Uno de sus primeros libros publicados fue Tierra central (México, 2015, Ed. La Rana, Guanajuato, 184 p.), que lo hizo acreedor al Premio Nacional de Cuento “Efrén Hernández”. Publicación fruto de su pasión por este género literario y de su interés personal por la cuentistica en otras culturas, sobre todo por las del oriente. Aquí se reúnen 50 bellos cuentos chinos en lengua mandarín, que Li Boyuan y Mónica Ching Hernández le ayudaron a traducir. En esta compilación encontramos esa sabiduría ancestral de la gente sabia del ayer, así como de ese amor al cosmo, la naturaleza viva y sus concepciones al deber, la autoridad y la muerte, completamente distintas a lo producido en el occidente europeo clásico.

Y es que, nuestro compilador, “inspirado en una melodía, Kang Mandor, y con conocimiento sobre el juego Mah Jong, Demian traslada a la literatura las reglas de este juego chino y nos ofrece una mirada a su cultura –“su propia visión de los vencidos” como lo diría el autor- a través de 50 cuentos”. Agrega: “Tras su lectura, tenga por cierto, queda una sensación tanto de absurdo como de fascinación”. Me gustaría compartir con mis lectores de esta reseña algo acerca de ese pensamiento hacia la paz, la concubina, el miedo, la luna y el mar, la flor del ciruelo, las trece maravillas, el tesoro escondido, el cazador de demonios, la niebla, la nieve, el dios conejo, el demonio del olmo, la cueva del mono, así como las cuatro bendiciones, etc.
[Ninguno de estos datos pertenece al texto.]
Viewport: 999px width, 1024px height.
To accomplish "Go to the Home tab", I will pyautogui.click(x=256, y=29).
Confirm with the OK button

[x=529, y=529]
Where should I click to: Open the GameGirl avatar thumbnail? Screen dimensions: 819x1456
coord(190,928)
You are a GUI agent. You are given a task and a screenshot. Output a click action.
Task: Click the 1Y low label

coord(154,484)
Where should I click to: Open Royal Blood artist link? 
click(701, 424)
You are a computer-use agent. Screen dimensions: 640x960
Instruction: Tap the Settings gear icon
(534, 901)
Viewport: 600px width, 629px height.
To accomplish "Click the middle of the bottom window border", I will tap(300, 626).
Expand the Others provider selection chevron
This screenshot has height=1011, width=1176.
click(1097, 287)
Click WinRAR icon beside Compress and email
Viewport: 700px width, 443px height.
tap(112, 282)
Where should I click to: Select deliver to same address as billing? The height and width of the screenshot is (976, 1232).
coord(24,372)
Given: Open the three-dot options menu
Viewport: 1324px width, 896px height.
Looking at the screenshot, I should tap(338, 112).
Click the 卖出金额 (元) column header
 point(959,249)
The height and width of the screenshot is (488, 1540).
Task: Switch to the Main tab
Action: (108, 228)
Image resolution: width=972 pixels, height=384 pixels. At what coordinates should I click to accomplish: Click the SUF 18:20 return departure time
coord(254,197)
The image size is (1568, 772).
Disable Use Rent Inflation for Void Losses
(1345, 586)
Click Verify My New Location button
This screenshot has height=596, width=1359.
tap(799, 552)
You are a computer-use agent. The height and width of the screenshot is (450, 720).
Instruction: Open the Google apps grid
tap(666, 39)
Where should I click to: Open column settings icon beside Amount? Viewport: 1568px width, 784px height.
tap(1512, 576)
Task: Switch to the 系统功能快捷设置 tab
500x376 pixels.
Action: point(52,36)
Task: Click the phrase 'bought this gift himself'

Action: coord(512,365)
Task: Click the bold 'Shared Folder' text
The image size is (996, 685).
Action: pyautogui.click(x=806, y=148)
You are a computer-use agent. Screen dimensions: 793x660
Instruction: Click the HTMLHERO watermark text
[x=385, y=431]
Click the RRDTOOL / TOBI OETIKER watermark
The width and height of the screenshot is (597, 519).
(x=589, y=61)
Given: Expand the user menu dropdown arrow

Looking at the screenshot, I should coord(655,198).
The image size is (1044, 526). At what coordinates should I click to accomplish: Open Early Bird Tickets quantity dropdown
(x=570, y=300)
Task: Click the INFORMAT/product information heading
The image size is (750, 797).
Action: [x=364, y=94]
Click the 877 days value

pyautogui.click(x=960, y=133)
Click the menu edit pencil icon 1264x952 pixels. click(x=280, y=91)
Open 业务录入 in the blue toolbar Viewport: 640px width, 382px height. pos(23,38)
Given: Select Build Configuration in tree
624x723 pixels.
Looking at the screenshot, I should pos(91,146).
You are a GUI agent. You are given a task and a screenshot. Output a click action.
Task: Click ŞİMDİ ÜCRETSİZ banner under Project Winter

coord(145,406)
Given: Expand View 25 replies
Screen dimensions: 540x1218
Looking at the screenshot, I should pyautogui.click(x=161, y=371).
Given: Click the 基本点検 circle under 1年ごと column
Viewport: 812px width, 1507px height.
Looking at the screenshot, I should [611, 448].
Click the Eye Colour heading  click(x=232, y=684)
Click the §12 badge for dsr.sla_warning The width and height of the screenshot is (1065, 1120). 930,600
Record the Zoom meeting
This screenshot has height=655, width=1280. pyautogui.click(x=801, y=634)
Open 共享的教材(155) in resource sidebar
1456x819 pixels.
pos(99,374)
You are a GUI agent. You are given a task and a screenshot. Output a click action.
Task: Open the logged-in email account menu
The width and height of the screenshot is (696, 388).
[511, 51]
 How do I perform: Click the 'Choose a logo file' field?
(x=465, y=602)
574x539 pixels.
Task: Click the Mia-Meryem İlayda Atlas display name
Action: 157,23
Prefiero compartirles este bello cuento titulado “Caligrafía”, que dice así: En un breve lienzo de seda, Ling Pao escribió la palabra mariposa. Los alumnos de la escuela de caligrafía vieron como el lienzo revoloteó por encima de sus cabezas y se fue con la primavera. Ling Pao extendió un lienzo semejante sobre la estera y escribió con extrema precisión la palabra casa. Después convidó a sus amigos a pasar a la morada. Algunos muchachos tenían sed, por lo que Ling Pao escribió rio. Otros tenían sueño, y Ling Pao escribió noche. Para los poetas y los enamorados, Ling Pao escribió la palabra paisaje.

Ling Pao escribió enseñanza. Los alumnos de la escuela de caligrafía comprendieron su significado. Escribió virtud, y obsequió a los demás las más cálidas sonrisas. Cuando vino la guerra, que todo devasta con sus lenguas de fuego, los alumnos le pidieron a Ling Pao que hiciera algo. Él se negó con un leve movimiento de cabeza, y derramó la tinta sobre el lienzo”.